Saturday, July 05, 2014

Stereo



Turns out that Cambodia has drastically better frozen margaritas than you might expect.  And part of me, I admit, just wanted to sip my mango margarita (salted) and stare into space -- but how often do I get the chance to hear from a 17 year old from Texas?  He started talking to me from the next table over as he downed strawberry banana smoothies one right after another, as if there was liquor in them.  The trouble with Texas, he said, was that there was a lot of Discrimination, but personally he didn’t have any problem with The Gays.

His problem nowadays was with girls.  He explained to me that girls nowadays were so well-developed there was no telling how old they were.  You might see some voluptuous woman and think she was in college: she’d turn out to be in seventh grade.  This had been a major problem for him, but he said he was off romance for now.  Got my heart broke too many times, he said, and ordered himself another smoothie.

His cordial world weariness was so obviously borrowed that, when his handsome pickled father showed up an hour later, it didn’t seem like the conversation had gained another person, but simply switched to stereo.  Within two minutes of shaking my hand, the father told me that lots of people in Texas were prejudiced against Homosexuals, but personally he didn’t have any problem with them.

I always think people don’t figure me out right away because I’m so masculine and unassuming.  Evidently this is just another of my over-numerous fantasies.

Daddy was an oil man and traveled all the time, though, to tell the truth, he was terrified to be in the air since the time his helicopter went sideways two years before.  He drank as fast as he smoked, one right after another.  He’d obviously been at it for a long time and was starting to look kind of dissolute.  Craggy and heavy-faced.  Rough around the edges.  I noticed that dissolute was no longer such a negative word for me.  I kind of liked dissolute.  Dissolute was maybe my type.  And I wondered if this was the sign of a problem.

The son began to complain again about girls who turned out to be way under age.  Evidently this was his chosen theme.  This is just how kids are nowadays, he told me.  Same as him.  He was six foot at age 13.  He’d been buying his own cigarettes for years.

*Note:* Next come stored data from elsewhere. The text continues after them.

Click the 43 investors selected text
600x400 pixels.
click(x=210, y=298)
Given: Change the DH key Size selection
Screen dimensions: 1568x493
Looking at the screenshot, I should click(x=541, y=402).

He said, One time me and my friends saw a girl skinny-dipping.  She was a really hot girl.  She had a lot of everything, both up here and down there.  I admit I was getting kinda excited so I asked her, How old are you?  And she said to me, Twelve.”  I said to my friends, We Gotta Get Out of Here NOW and we did.

The son continued, Nowadays I try to meet the father first.  That’s my policy.  Disarms ‘em.  Those Dads think, He wants to meet ME?  Makes ‘em more agreeable.  But I’m sick and tired of getting my heart broken.  I’m not interested in a Relationship anymore.  During my youth I just want to Have Fun.  Later I’ll get serious.  Later when it’s time to Make Money.

The father looked at him fondly.  This was their first trip together outside the USA, except for Mexico which doesn’t count because you can drive there.  “We’re more like best friends than father and son,” said one or the other.  Then the Dad hauled himself out of his chair and went off to buy smokes.  The waitress came by and picked up his empty beer glass.  “Want another?” the waitress asked and the son said, “Sure he does.”